Please identify every line in the records below that contains the word "height" and copy each of those lines in full.

* **Information given**

--------------------------------

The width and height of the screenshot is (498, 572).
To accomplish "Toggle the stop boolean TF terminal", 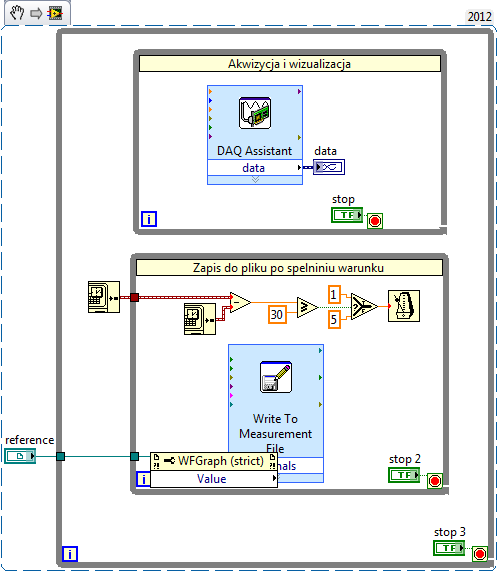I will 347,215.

--------------------------------

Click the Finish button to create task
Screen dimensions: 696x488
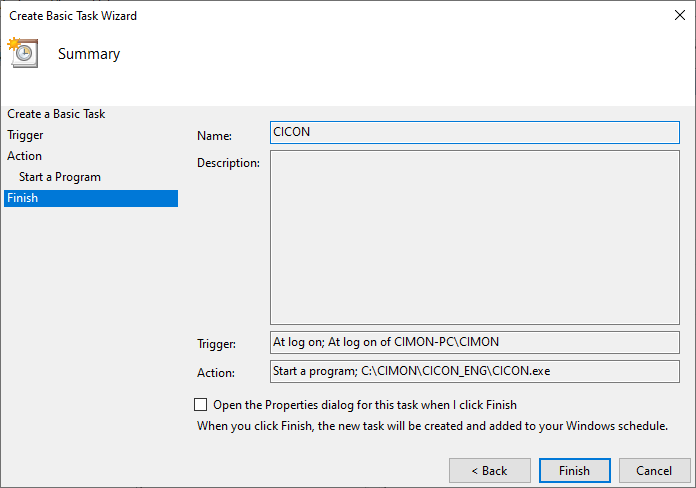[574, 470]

--------------------------------

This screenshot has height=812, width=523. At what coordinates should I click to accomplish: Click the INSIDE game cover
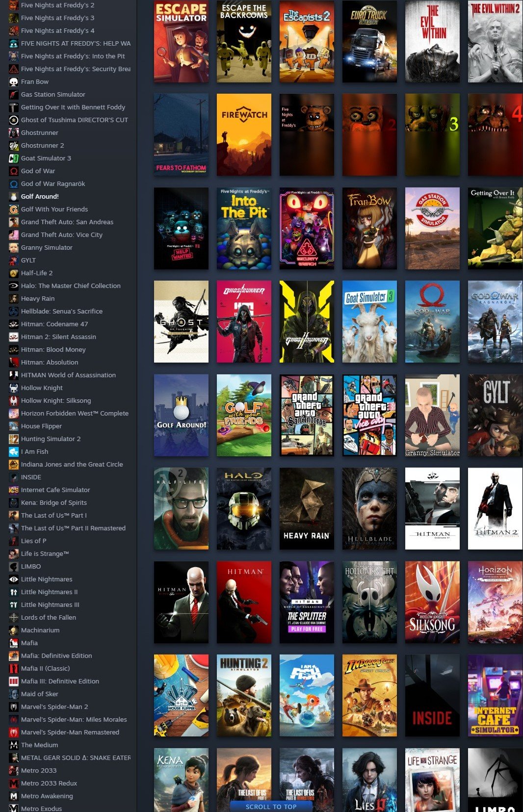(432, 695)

--------------------------------

* **Task answer**
The width and height of the screenshot is (498, 572).
This screenshot has height=812, width=523. At what coordinates should I click to accomplish: Click the INSIDE game cover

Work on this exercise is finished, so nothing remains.